Action item: Look through the entries below for the string "Select", and copy each line where it is found.

== Data section ==

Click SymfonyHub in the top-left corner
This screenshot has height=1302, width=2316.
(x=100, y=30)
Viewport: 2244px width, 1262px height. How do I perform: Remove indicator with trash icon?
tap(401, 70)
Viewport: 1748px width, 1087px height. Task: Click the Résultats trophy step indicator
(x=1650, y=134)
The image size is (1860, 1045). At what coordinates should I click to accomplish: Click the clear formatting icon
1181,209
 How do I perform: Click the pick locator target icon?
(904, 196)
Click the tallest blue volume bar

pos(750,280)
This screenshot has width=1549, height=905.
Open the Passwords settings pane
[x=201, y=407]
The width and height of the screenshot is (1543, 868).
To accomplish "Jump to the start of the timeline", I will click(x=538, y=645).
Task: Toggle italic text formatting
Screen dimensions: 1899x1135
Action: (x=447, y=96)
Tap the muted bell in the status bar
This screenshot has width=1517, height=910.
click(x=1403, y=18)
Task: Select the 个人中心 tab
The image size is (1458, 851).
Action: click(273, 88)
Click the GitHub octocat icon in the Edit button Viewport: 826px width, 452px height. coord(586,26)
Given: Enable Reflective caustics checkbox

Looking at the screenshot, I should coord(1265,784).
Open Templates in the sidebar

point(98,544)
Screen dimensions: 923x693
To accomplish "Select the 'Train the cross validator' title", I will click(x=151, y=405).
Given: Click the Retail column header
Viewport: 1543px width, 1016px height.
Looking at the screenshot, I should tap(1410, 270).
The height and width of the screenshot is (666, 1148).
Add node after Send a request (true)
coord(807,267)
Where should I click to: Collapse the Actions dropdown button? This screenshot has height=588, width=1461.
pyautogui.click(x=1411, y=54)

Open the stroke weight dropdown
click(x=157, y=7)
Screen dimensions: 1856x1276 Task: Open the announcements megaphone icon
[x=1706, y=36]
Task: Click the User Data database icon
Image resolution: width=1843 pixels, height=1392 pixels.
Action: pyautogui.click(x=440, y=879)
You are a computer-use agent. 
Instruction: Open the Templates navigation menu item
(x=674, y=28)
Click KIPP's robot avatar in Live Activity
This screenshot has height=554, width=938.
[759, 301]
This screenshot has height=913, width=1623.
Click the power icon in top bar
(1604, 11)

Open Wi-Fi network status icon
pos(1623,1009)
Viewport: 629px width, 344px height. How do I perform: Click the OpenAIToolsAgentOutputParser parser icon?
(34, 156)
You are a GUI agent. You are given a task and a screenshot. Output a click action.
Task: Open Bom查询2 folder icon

===

Reply to the task:
Task: Select the 个人中心 tab
To accomplish "Select the 'Train the cross validator' title", I will click(x=151, y=405).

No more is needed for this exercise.